Elles devront satisfaire aux besoins des agro-industries en maïs. Depuis jeudi dernier, officiellement, les coopératives et autres structures qui souhaitent bénéficier des services du Projet d’investissement et de développement des marchés agricoles (Pidma) savent désormais à quoi s’en tenir.

CHAMP-MAÏS

En effet, une réunion technique tenue avec le coordonnateur national, Thomas Ngue Bissa et le délégué régional de l’Agriculture et du Développement rural, Martin Tazanou, a permis de lancer officiellement le Pidma dans la région de l’Ouest. Il s’est agi  de présenter aux participants ce qu’est le Pidma et comment il entend fonctionner. La phase de questions-réponses a également permis d’éclairer la lanterne des responsables de coopératives présents sur le projet.

Selon Fréderic Yongue Simou, coordonnateur du Pidma Ouest et Nord-ouest, deux coopératives ont déjà été ciblées dans la région de l’Ouest. Il s’agit de la coopérative des producteurs de maïs des arrondissements de Foumbot (département du Noun) et Galim (département des Bamboutos). Le Pidma a signé des contrats avec ces deux coopératives et doit leur apporter l’appui nécessaire afin qu’elles puissent satisfaire aux besoins en quantité et qualité des deux agro-business identifiés que sont la Société de provenderie du Cameroun et la Société coopérative de production de poulets de chair.

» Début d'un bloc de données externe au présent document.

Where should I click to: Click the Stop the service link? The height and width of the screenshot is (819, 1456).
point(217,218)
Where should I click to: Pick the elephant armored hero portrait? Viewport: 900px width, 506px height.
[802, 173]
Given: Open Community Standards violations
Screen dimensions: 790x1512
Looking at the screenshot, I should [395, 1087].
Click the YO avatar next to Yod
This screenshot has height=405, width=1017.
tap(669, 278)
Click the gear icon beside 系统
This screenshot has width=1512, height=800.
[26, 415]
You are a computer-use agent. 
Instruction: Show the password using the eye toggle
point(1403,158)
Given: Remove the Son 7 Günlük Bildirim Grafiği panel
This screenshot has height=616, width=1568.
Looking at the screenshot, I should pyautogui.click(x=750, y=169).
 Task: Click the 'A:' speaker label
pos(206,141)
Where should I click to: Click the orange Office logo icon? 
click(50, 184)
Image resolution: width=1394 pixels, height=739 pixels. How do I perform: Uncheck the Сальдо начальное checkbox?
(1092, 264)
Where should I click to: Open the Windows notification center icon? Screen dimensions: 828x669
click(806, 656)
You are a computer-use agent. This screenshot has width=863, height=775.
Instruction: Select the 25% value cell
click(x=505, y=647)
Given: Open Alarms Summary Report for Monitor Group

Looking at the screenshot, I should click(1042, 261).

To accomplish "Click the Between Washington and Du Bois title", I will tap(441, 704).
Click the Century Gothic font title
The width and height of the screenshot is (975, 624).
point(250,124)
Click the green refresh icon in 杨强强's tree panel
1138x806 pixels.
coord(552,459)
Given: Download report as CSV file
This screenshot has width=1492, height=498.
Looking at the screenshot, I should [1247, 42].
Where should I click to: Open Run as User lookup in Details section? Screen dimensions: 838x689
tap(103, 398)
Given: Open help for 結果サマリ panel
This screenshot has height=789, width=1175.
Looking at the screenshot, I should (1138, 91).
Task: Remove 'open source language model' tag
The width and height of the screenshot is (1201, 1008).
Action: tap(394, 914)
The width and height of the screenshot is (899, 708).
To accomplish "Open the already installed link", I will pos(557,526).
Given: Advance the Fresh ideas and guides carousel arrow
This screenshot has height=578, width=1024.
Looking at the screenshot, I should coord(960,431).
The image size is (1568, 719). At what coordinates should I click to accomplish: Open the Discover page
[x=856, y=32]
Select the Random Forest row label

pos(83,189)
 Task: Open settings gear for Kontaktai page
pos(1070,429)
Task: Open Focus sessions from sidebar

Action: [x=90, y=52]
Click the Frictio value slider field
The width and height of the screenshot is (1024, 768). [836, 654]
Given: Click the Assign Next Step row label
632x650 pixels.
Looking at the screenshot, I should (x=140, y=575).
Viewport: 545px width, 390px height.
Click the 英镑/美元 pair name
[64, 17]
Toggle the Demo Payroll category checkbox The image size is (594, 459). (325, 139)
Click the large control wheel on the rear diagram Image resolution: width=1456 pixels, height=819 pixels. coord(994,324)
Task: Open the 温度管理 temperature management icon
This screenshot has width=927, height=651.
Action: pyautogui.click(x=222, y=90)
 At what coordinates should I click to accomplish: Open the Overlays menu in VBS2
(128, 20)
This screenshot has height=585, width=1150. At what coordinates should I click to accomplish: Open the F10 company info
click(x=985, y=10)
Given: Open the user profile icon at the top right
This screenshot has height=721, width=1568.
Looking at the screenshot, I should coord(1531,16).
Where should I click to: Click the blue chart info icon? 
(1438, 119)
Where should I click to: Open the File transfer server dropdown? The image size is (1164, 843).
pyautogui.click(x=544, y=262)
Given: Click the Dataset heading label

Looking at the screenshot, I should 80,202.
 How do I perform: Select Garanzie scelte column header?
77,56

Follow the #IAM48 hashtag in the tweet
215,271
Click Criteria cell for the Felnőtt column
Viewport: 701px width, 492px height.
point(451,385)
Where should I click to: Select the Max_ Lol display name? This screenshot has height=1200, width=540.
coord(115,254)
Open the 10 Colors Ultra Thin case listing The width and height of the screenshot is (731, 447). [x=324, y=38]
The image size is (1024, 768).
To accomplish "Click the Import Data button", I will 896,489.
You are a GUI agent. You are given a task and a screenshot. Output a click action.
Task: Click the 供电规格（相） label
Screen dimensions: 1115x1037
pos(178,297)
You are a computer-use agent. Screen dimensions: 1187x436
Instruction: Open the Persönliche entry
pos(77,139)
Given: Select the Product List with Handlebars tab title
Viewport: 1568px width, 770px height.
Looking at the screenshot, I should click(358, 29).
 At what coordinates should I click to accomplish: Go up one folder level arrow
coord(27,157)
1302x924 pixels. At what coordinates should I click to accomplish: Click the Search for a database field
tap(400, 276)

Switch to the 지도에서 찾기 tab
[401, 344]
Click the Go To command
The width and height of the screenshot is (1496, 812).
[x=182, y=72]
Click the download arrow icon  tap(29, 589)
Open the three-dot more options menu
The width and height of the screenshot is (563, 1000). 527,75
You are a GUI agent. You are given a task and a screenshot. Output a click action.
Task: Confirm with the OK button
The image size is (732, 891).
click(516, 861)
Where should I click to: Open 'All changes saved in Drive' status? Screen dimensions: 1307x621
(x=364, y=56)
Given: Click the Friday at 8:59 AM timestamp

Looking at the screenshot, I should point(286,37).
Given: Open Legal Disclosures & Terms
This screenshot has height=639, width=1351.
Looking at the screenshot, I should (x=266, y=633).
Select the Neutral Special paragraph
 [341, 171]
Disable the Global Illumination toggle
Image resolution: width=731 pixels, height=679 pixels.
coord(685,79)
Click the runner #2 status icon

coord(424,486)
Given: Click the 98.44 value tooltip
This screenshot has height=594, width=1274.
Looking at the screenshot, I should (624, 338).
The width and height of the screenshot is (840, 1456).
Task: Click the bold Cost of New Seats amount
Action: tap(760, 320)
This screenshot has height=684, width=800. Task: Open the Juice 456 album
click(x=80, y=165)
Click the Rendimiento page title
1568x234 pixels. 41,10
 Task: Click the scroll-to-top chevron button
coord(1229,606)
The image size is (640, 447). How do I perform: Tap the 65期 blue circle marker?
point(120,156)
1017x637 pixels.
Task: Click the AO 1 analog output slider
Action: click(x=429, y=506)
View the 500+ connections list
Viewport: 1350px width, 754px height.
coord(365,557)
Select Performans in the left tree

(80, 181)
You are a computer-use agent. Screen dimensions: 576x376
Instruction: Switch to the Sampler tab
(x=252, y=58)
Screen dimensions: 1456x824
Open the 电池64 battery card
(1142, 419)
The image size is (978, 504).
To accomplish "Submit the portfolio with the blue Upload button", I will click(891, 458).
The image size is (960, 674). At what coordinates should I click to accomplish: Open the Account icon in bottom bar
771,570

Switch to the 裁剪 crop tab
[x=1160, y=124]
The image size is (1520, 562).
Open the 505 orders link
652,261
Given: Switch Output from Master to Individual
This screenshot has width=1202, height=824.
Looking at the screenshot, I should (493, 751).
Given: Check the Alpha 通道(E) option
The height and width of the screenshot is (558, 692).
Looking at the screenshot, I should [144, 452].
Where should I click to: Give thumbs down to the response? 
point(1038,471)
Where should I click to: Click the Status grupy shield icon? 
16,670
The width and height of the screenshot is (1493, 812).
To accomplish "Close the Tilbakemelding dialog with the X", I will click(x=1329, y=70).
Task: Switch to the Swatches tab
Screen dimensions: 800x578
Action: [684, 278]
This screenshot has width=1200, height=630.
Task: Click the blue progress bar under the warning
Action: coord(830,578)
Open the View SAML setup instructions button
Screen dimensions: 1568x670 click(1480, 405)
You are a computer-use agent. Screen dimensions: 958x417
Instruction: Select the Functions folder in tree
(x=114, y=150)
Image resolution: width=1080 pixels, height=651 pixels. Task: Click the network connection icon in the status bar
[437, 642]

L’innovation ici est simple : les coopératives produisent pour répondre à une demande. « Cela veut dire que les gens ne produisent plus pour chercher où vendre. Il y a un acheteur déjà clairement identifié. Par exemple, SPC importe près de 13 000 tonnes de maïs l’an, vous voyez que si nos producteurs parviennent à réduire progressivement cette quantité importée, ça ferait de l’argent qui entre au niveau de nos producteurs », indique Frederic Yongue Simou. Et ainsi, ces coopératives deviendront de véritables entreprises agricoles. Le Pidma aura alors atteint son objectif. Le projet s’achève en 2019. Le commandant à la retraite, Jean René Jewoh, PCA de la coopérative des producteurs de maïs de Bangangté estime que le Pidma fait rêver et va combler de nombreuses attentes s’il se met réellement en place. Il explique que leur coopérative produit 7 000 tonnes de maïs par an sur une superficie de 2 000 hectares. Avec le Pidma, ils ambitionnent de porter leur production dans les cinq années à venir à 60 000 tonnes par an sur une superficie de 10 000 hectares. Il se réjouit également de l’accompagnement financier que le Pidma apporte pour favoriser la compétitivité des produits que les coopératives vont mettre en place pour les agro-business.